→ **Task instructions**: Transcribe only what runs from the line containing "You are a computer-use" through the end of the listing, line for line and exactly, and omit the pictures.
[Input records — start]
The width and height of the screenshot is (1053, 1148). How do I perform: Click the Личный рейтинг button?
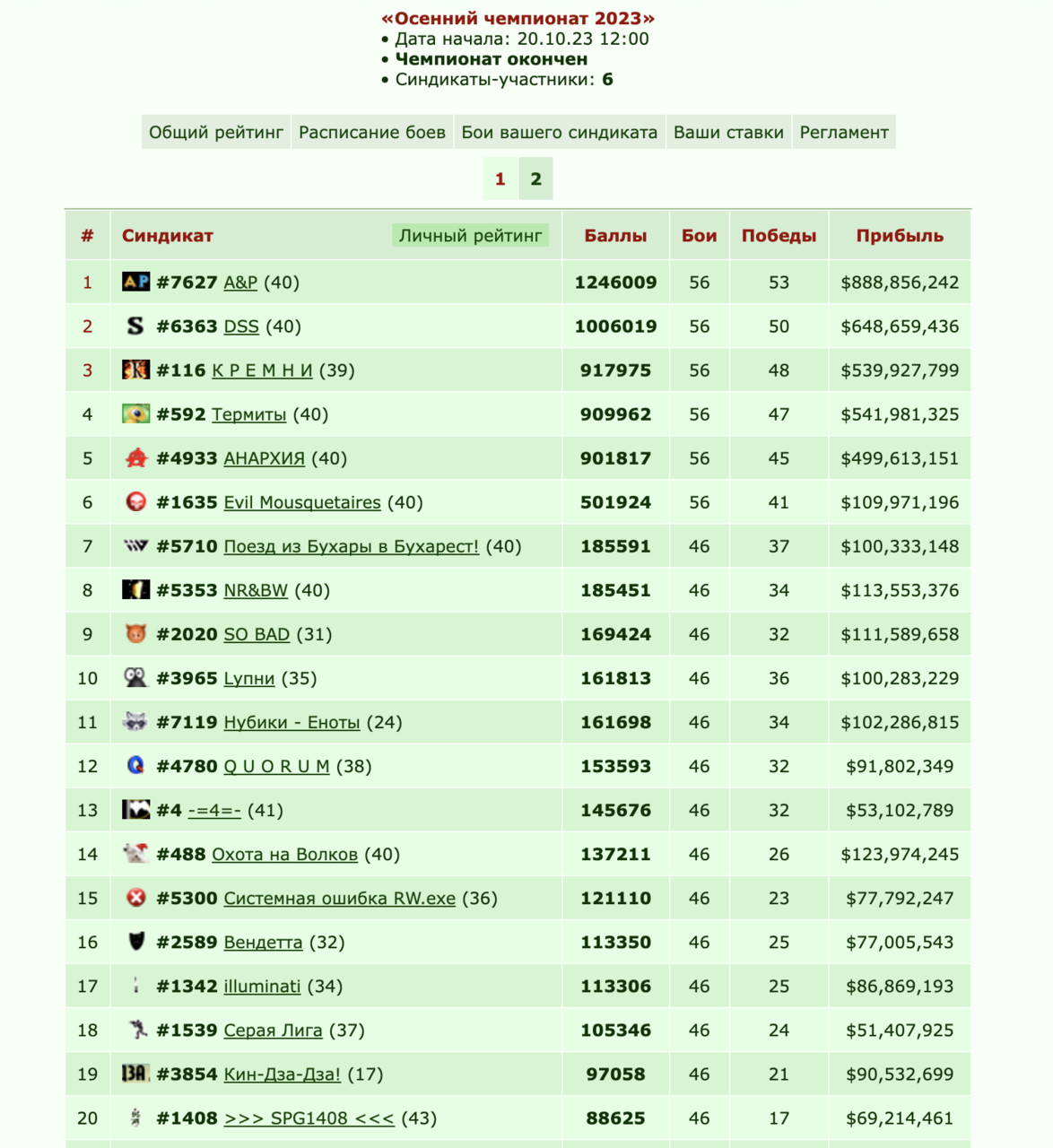tap(471, 236)
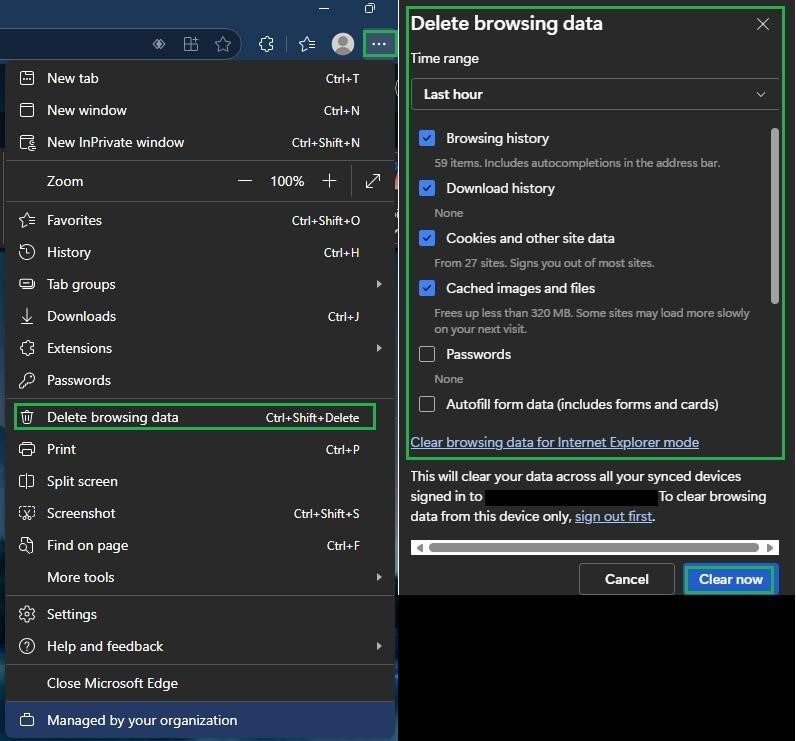Click the profile avatar icon
796x741 pixels.
coord(343,44)
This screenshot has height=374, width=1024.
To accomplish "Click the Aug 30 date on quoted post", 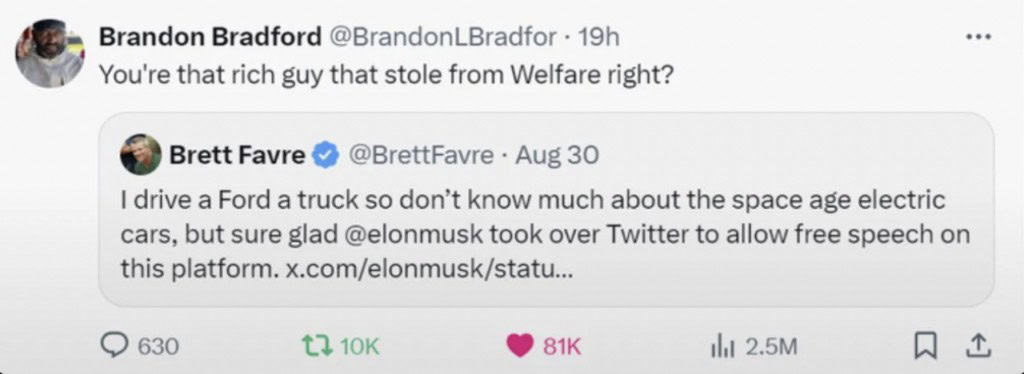I will pos(556,155).
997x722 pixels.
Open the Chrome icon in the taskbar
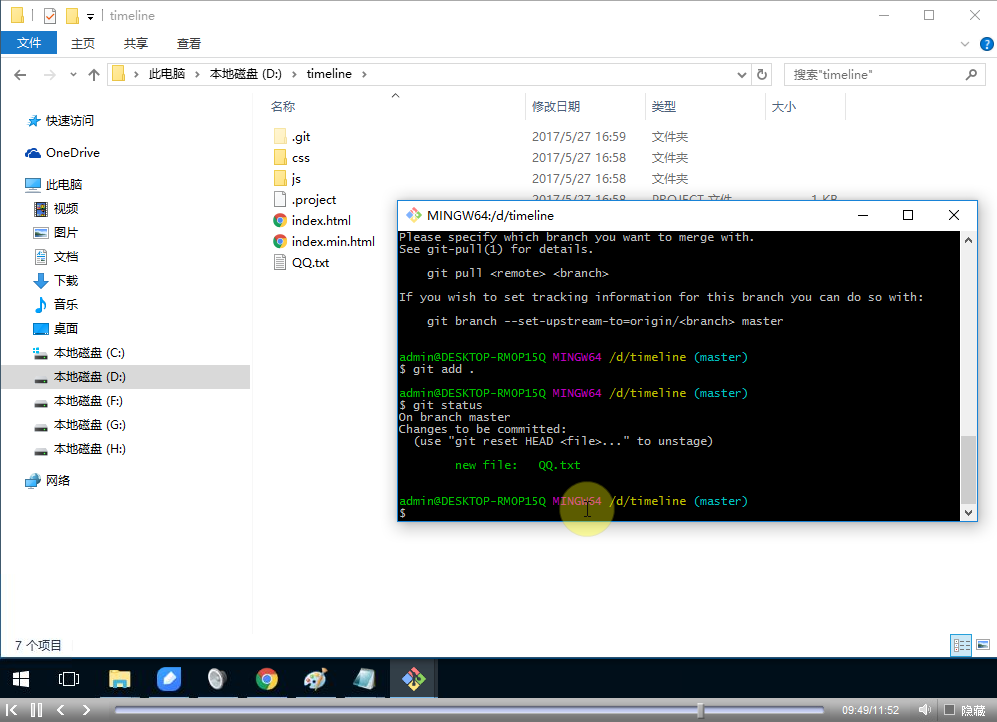coord(266,679)
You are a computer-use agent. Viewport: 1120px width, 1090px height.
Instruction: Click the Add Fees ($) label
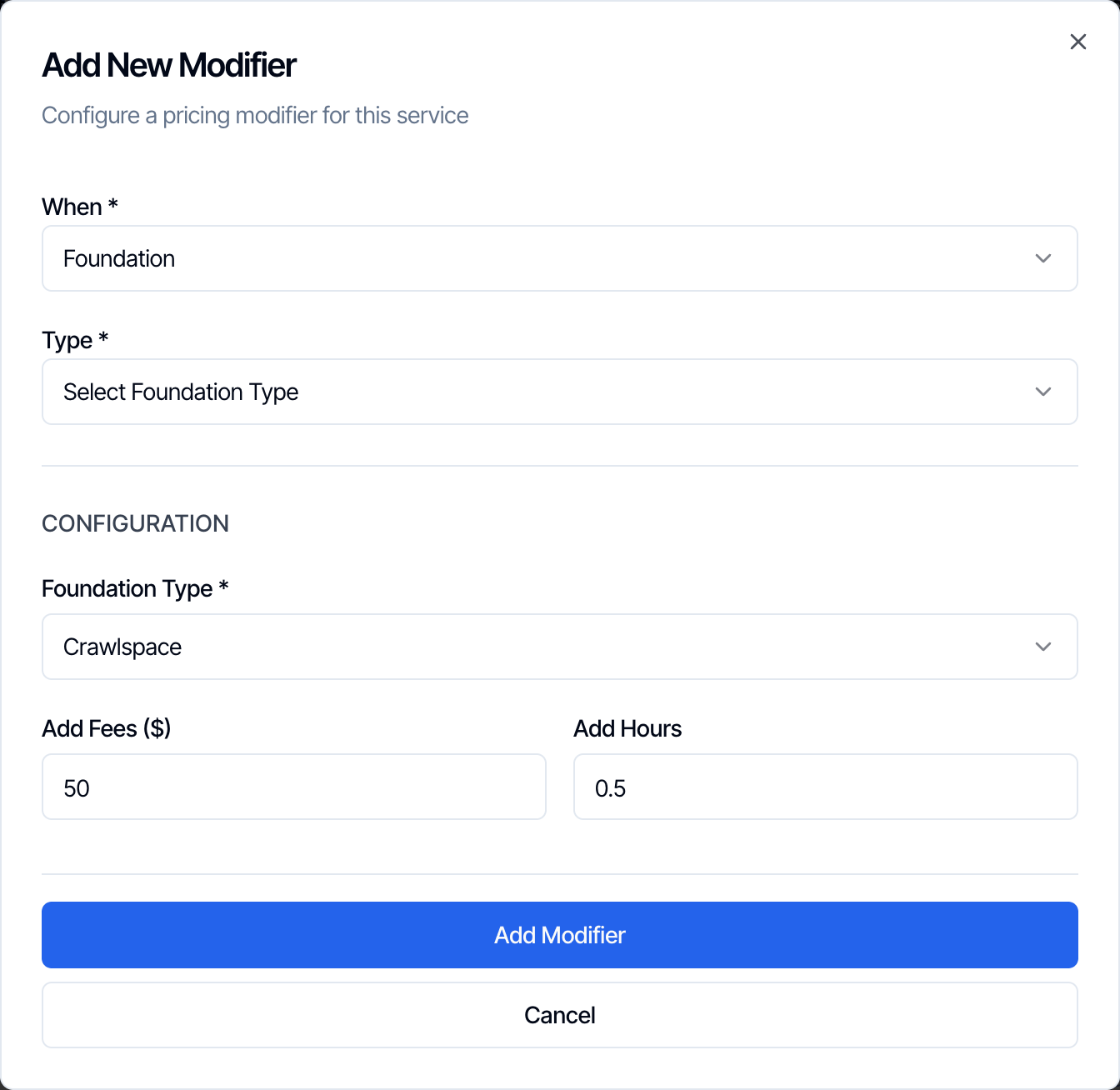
[Input records — finish]
→ **Reply to the exercise**:
You are a computer-use agent. Viewport: 1120px width, 1090px height.
Instruction: Click the Add Fees ($) label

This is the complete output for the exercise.